**GIVEN EXERCISE**
Please list every distinct username that appears as the author of a post in the crates.io squatting thread, each one only once.

Pre-RFC: Formal squatting policy on crates.io

jhpratt · November 15, 2019, 8:57pm

Currently, crates.io has no policy on squatting (ref):

We do not have any policies to define 'squatting', and so will not hand over ownership of a package for that reason.

Surely it makes sense to allow someone to use the crate name if an existing "crate" is clearly not being used and there is no apparent attempt at doing so. Off the top of my head, here are some basic criteria:

Unquestionably useless — zero useful behavior. A trivial check for this is if there are no public exports.
Most recent publish at least six months ago. If combined with a possible public repository, this would indicate lack of development.
Crate owner cannot be reached, or was reached and did not respond within one month.

Excluding the last point, this would include every crate by swmon, which I think is a good baseline. I'd think that it would make sense to have the potential new author contact the crates team, which would then start the one-month time period for attempted contact.

Let me know your thoughts — I certainly think something needs to be done in this area.

17cupsofcoffee · November 15, 2019, 9:09pm

This has been discussed many times over the years - the main issue that comes up is how easy it is for the squatters to move the goalposts:

If you have a complexity check, they can just export a trivial function or two.
If you require publishing every six months, people will just push another version every six months.

This leaves you in a situation where there's still squatting, but legitimate crate authors have to jump through hoops to keep their crates.

This isn't too say I'm against the idea of a better policy (there's some cases of squatting that are completely blatant), but the reason it's not been done until now isn't because no one cares, it's because it's a hard problem to solve in a way that'll make everyone happy

RustyYato · November 15, 2019, 9:11pm

Previously on crate squatting:

Some Pre-RFCs to deal with it

Some related incidents

jhpratt · November 15, 2019, 9:12pm

@17cupsofcoffee Absolutely it's possible to move the goalposts and trivially bypass these requirements. My suggestion is to create the absolute minimum that most people would agree would constitute "squatting". Further requirements could come in the future, for sure.

bascule · November 15, 2019, 9:17pm

Even if you manage to accomplish these things:

Formalize a namesquatting policy (yours seems rather complex)
Find people willing to review disputed crates under a namesquatting policy (either volunteers willing to put in a lot of time / deal with spam, or paid to review crates via ??? funding source)

...those people then become a potential point-of-attack to perform crate hijacking / software supply chain attacks. So not only do they have to give up time (or you have to find some way to pay them for their time), but they need to practice good security practices or they put the crate ecosystem in danger.

Is namesquatting really such a problem that you think it makes sense to potentially endanger the entire crates.io ecosystem with increased risks of software supply chain attacks in order to solve it?

**Click-target data**
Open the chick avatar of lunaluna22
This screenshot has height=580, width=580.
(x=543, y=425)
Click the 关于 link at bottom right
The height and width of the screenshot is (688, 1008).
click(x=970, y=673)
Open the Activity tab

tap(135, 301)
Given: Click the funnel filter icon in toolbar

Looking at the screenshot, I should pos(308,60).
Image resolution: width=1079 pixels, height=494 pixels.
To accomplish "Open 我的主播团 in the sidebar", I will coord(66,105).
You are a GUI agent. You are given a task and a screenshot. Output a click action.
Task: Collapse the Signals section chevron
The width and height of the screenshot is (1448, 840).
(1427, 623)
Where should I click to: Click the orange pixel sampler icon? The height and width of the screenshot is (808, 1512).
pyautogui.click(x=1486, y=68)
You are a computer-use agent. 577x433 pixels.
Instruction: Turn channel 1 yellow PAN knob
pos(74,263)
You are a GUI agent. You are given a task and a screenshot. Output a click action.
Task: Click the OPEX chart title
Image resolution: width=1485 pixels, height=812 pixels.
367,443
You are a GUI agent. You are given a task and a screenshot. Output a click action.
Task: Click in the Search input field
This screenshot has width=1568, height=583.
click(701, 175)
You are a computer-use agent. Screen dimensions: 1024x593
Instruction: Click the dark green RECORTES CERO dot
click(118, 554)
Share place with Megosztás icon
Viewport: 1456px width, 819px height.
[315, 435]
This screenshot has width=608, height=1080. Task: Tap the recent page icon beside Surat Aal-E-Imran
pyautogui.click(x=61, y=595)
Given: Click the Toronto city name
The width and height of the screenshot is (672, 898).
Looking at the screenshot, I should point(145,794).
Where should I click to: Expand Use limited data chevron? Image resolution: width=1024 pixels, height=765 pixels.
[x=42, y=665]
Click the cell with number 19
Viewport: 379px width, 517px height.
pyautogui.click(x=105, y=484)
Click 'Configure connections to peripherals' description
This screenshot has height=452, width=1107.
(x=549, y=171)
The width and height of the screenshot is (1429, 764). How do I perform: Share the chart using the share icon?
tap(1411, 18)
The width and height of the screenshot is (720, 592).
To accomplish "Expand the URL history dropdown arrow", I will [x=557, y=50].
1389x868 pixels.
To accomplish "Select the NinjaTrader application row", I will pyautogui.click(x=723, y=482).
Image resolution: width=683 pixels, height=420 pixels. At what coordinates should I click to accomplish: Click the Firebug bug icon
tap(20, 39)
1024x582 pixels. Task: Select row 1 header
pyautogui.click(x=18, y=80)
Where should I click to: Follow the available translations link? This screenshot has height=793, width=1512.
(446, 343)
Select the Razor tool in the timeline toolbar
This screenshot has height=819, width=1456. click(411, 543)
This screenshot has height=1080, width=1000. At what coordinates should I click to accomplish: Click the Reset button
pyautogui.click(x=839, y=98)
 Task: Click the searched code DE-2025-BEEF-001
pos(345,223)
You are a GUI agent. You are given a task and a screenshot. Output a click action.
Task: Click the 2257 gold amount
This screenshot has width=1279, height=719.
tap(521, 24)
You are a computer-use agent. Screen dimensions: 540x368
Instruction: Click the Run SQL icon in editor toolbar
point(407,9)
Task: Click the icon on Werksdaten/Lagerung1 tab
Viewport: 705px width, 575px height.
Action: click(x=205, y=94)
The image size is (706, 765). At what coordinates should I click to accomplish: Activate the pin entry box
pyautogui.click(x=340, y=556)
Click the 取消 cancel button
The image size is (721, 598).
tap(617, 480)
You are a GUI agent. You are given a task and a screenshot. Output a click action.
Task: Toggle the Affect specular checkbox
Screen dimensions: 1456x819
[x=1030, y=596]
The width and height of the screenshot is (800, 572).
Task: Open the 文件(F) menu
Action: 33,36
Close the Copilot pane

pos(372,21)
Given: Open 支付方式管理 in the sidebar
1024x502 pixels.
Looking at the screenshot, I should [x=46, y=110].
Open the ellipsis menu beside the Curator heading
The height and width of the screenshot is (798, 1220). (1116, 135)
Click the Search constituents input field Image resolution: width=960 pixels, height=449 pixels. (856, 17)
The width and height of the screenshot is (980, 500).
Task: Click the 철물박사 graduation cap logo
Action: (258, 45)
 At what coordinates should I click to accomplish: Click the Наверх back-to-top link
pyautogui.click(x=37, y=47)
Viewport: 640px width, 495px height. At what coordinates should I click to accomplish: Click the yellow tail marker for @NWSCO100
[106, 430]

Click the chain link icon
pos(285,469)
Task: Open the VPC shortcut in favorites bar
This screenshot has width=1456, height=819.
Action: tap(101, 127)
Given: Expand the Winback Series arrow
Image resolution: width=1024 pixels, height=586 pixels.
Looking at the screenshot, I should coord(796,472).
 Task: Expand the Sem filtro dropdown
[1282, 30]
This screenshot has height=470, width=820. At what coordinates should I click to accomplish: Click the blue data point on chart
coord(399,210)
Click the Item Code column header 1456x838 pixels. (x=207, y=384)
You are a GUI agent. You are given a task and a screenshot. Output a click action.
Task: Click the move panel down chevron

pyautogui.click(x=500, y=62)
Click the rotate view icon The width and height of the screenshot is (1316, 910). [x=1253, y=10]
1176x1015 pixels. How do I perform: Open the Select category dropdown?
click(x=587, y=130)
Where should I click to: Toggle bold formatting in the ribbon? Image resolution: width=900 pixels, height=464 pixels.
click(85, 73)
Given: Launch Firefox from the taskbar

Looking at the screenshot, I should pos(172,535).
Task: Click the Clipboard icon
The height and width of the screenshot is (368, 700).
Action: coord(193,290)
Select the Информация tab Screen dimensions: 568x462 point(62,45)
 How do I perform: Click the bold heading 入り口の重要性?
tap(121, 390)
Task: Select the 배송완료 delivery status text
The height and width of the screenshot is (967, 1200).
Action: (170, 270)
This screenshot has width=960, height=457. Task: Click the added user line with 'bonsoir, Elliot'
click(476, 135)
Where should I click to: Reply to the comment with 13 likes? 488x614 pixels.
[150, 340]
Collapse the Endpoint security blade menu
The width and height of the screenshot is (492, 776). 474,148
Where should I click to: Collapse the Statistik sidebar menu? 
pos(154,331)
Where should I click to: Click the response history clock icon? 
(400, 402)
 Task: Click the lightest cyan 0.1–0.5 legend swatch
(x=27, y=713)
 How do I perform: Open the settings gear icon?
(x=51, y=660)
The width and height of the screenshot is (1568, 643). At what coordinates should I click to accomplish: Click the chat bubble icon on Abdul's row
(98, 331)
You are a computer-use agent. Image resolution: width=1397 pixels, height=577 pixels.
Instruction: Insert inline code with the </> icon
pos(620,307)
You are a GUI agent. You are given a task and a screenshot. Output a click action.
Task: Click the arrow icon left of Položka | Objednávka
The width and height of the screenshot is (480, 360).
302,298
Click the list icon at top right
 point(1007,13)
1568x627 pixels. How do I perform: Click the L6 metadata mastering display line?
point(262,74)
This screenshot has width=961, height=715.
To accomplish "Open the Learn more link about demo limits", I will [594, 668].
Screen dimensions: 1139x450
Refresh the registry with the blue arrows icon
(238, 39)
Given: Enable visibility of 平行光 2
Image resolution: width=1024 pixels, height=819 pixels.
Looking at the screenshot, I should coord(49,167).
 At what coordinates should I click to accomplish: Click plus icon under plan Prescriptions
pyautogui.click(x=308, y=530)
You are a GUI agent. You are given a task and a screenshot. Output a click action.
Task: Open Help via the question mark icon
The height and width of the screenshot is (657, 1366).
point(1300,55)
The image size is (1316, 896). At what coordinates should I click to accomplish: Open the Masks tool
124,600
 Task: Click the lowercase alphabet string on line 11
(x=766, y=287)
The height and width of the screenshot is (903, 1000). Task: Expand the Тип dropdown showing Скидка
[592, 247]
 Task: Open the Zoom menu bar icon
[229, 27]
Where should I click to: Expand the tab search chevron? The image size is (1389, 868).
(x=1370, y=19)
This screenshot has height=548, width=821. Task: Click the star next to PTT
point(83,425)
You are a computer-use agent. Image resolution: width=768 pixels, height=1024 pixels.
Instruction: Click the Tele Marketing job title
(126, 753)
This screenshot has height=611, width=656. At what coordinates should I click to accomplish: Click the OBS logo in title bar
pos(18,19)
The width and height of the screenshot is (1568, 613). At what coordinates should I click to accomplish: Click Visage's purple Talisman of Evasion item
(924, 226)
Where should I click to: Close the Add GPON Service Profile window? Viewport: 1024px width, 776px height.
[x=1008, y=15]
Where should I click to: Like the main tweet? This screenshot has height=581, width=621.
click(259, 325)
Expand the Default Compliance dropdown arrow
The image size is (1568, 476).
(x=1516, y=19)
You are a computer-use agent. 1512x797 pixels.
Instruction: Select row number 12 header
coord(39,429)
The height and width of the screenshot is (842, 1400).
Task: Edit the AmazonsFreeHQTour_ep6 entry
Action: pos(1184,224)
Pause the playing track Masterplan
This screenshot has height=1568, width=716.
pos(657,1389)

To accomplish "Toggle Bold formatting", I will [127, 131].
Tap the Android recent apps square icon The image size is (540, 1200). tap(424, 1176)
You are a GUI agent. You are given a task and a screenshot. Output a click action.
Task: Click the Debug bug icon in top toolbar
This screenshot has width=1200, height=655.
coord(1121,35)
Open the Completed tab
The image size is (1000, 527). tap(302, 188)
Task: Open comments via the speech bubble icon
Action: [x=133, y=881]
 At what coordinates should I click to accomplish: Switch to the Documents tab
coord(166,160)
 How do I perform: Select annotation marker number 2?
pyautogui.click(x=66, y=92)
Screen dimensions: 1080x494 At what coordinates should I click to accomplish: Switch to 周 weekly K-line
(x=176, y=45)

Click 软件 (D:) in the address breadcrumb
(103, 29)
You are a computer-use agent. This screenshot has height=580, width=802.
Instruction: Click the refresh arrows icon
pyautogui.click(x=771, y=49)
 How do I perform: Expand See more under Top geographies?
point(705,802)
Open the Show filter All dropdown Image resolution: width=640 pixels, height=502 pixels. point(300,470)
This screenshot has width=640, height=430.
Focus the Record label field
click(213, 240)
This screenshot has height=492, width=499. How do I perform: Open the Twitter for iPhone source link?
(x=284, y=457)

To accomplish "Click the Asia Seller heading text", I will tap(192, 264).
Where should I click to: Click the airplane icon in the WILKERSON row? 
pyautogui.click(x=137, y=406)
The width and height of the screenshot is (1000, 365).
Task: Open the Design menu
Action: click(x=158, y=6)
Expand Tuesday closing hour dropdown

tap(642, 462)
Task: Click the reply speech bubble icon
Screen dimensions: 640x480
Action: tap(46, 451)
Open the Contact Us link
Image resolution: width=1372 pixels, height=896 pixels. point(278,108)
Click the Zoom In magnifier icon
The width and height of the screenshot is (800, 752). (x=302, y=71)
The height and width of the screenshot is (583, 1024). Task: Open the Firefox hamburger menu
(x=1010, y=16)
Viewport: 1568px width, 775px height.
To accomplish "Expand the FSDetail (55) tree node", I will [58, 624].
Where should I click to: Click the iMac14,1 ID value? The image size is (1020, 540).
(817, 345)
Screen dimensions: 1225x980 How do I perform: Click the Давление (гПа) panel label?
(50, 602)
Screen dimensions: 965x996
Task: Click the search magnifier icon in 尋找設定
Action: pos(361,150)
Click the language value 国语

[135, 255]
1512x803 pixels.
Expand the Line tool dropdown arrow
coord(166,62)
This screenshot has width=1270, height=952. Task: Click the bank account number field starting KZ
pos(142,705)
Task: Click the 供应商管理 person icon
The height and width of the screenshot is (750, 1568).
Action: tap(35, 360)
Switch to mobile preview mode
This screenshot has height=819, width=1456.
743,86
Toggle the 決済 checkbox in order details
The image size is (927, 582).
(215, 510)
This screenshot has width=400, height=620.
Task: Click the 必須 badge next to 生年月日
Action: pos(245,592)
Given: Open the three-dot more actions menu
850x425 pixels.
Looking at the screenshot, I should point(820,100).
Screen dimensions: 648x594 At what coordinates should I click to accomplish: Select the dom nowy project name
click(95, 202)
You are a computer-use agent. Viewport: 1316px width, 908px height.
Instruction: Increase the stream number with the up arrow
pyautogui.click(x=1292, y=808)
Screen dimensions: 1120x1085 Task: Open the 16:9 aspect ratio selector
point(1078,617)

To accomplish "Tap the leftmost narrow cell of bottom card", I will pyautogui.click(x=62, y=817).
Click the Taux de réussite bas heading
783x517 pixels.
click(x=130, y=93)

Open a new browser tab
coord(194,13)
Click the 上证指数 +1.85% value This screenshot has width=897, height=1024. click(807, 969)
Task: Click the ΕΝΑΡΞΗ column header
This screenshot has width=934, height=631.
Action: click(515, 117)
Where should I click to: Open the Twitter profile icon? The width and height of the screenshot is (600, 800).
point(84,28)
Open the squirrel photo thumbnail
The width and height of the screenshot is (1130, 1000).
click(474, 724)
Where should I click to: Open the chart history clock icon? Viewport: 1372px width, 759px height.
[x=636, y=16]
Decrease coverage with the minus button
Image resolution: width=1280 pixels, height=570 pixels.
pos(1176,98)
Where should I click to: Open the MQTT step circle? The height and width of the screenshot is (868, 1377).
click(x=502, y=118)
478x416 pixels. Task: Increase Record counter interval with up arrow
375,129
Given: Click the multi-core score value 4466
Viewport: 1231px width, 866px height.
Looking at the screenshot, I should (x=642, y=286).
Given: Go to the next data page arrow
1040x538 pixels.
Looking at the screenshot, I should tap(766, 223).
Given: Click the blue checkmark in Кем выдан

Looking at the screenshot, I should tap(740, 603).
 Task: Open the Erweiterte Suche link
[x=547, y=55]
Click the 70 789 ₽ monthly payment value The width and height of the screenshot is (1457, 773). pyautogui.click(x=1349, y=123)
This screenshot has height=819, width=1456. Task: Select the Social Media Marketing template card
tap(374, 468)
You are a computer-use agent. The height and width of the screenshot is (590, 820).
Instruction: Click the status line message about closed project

**THE ANSWER**
jhpratt, 17cupsofcoffee, RustyYato, bascule